What's the difference between URI.escape and CGI.escape?

Asked 13/5, 2010 at 2:32 Answered 9/1, 2020 at 16:16

175

What's the difference between URI.escape and CGI.escape and which one should I use?

Siskind answered 13/5, 2010 at 2:32 Comment(0)

135

There were some small differences, but the important point is that URI.escape has been deprecated in Ruby 1.9.2... so use CGI::escape or ERB::Util.url_encode.

There is a long discussion on ruby-core for those interested which also mentions WEBrick::HTTPUtils.escape and WEBrick::HTTPUtils.escape_form.

Big answered 14/5, 2010 at 5:27 Comment(8)

Just to add to confusion - I just saw a comment on #4968108 where someone mentioned that cgi escape uses '+' instead of %20 for spaces, and that it's against the 'spec'... – Stockstill 19/7, 2012 at 11:24

an alternative is using ERB::Util.url_encode that properly uses %20 for spaces – Visibility 16/10, 2012 at 8:40

AFAIK, URI.escape is not deprecated in 1.9.2 nor 1.9.3. Did I miss something? – Geniculate 23/10, 2012 at 16:56

@Ernest: See: github.com/ruby/ruby/commit/… (answer updated) – Marnimarnia 24/10, 2012 at 4:25

What's the safe replacement of URI.escape in rails 3.2 or above code? We noticed that the CGI::escape also encode '/' as '%2F' which URI.escape did not do. – Gwendolyngweneth 4/11, 2013 at 18:4

ruby-doc.org/stdlib-2.0.0/libdoc/uri/rdoc/URI/Escape.html. There is URI.escape module in ruby 2.0.0. Why was it deprecated? – Gwendolyngweneth 4/11, 2013 at 19:34

@Gwendolyngweneth if you click the show source on there you'll see it's still marked as deprecated. – Aida 11/2, 2014 at 0:22

I was using URI.escape to do things like pass an encoded String from an .erb to JavaScript like so: MyScriptModule.my_function('<%= URI.escape(my_string) %>') and I had to convert to CGI.escape due to the deprecation. But, as you guys have noted, if you look at the code in CGI::Escape it very explicitly turns spaces into + so in my Rails extensions initializer I overrode escape to take out the +'s. I really hope they will add some options to that method like oh I don't know, don't convert spaces. – Allianora 13/10, 2020 at 18:11

285

What's the difference between an axe and a sword and which one I should use? Well it depends on what you need to do.

URI.escape was supposed to encode a string (URL) into, so called, "Percent-encoding".
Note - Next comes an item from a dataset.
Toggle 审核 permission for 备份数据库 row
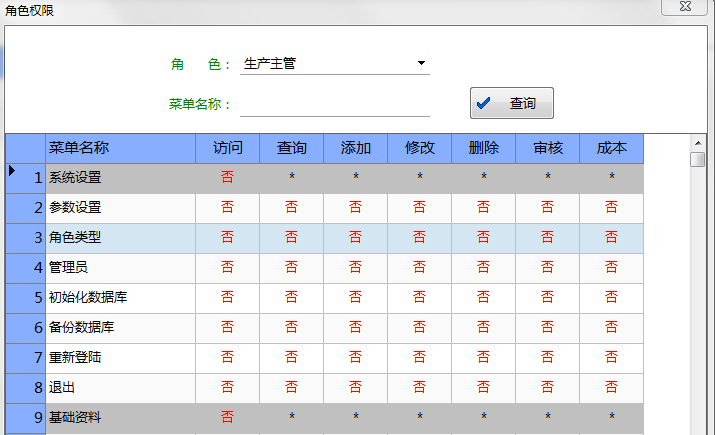[x=547, y=328]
CGI::escape is coming from the CGI spec, which describes how data should be encoded/decode between web server and application.

Now, let's say that you need to escape a URI in your app. It is a more specific use case. For that, the Ruby community used URI.escape for years. The problem with URI.escape was that it could not handle the RFC-3896 spec.

URI.escape 'http://google.com/foo?bar=at#anchor&title=My Blog & Your Blog' 
# => "http://google.com/foo?bar=at%23anchor&title=My%20Blog%20&%20Your%20Blog"

URI.escape was marked as obsolete:

Moreover current URI.encode is simple gsub. But I think it should split a URI to components, then escape each components, and finally join them.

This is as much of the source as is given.